Just take a look on many bugreports in MDV Bugzilla.
If the report is against a nomaintainer@ package, currently Triage
pretty much only can state "thanks for your report, but since it has
no maintainer, nothing will probably happend" wich is not good answer
for a person that have taken the time to report a bug.
Then why don't we either :
- decide that non maintened package must be taken care by trainee, as
part of the training
- decide to clean them.

Exactly.
By having the /extra/ disabled by default, and a popup notifying the
user if he enables it that the packages are "unmaintained" he knows
he's "on his own"

That's ridiculous. We should be in the cooperative spirit of the GPL, instead of saying "too bad, you can't depend on Mageia."
That's already what the GPL say, basically :)
( you have no garantee of anything ).

But no garantee doesn't mean no help.
Yet, I fail to see what benefit it does really bring to users.
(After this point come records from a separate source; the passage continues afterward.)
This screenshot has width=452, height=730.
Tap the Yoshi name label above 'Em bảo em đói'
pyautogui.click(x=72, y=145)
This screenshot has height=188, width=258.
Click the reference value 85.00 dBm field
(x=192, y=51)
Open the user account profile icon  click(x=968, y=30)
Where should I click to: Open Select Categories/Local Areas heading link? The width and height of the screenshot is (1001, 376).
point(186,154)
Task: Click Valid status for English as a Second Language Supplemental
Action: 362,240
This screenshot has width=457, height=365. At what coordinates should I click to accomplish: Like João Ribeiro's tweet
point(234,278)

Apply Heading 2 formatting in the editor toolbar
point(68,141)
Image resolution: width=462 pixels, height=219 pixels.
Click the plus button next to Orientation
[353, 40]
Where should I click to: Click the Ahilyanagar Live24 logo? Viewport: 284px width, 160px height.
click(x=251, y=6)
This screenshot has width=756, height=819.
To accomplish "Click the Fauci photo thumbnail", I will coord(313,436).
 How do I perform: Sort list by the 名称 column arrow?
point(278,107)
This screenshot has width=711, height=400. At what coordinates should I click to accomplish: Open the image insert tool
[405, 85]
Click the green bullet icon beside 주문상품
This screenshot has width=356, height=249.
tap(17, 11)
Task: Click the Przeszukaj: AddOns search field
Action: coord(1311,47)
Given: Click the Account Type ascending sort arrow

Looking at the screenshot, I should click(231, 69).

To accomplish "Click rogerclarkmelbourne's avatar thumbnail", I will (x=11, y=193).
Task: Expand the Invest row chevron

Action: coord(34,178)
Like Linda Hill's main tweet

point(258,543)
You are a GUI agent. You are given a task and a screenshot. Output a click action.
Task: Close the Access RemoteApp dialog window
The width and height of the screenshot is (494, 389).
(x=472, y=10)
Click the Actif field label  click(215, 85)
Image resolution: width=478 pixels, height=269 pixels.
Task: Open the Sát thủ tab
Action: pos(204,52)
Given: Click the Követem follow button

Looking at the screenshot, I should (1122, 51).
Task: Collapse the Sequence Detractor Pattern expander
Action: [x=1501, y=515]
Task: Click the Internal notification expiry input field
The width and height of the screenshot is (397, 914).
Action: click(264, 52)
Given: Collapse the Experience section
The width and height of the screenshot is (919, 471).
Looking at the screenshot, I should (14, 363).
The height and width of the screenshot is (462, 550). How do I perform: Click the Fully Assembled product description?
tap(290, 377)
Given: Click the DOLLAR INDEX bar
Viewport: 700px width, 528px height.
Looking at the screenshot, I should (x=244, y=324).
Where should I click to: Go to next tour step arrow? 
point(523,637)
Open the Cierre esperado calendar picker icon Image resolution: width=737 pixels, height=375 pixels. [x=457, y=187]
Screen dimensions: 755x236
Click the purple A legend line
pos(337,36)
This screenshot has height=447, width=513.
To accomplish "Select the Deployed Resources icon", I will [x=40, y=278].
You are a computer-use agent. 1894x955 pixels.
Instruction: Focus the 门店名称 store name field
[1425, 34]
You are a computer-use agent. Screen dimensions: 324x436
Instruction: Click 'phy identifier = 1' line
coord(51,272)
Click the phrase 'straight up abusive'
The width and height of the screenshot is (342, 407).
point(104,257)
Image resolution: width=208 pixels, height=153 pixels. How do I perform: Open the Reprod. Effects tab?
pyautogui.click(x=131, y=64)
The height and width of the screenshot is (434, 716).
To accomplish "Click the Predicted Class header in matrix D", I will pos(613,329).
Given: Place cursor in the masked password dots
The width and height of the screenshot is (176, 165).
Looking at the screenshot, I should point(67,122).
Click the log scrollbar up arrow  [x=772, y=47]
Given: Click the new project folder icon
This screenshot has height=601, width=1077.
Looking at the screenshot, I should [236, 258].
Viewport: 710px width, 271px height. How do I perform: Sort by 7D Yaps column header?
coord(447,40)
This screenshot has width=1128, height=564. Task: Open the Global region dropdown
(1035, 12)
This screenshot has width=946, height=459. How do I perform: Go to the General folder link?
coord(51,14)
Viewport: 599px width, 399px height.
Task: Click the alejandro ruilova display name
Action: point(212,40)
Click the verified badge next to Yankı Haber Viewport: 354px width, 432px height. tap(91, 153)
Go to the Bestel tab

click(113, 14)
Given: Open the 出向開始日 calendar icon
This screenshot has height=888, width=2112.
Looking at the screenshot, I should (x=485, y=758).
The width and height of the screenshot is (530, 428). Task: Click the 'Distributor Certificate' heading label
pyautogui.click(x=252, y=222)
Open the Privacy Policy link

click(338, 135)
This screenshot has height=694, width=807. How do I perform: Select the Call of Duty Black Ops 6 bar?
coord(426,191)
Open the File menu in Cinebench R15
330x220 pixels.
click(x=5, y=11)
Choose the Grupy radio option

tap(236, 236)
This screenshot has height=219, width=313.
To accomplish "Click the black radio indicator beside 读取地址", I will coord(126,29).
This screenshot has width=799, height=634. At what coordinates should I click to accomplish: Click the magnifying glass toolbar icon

Most of them
will enable the media ( because some people enable everything ), will forget
the message ( because we always forget popup, thanks
to endless abuse of such popup ),
and the only benefit is that we could tell "we told you". Not really satisfying,
and if I was a user, it would not really please me, nor inspire confidence.

We could avoid adding a media by merging this media with core,
and show the popup when a user install a package without maintainer,
telling either "beware, this package is currently marked as not maintained, and 
may
be buggy. We will try to do what we can to help in this case, but no one is 
officialy in charge"
or "we are seeking help on taking care of this package, if you use it often, 
please
register on $URL"

Not a bad idea.  Why not both messages ?
Really better than an option to exclude seeing officially non-maintained packages. Some packages on my system work perfectly well, but haven't been "maintained" for several years.

I would still keep a separate core and extra, where core is core, and extra is extra.
(As I described above and in more detail in previous posts to this thread.)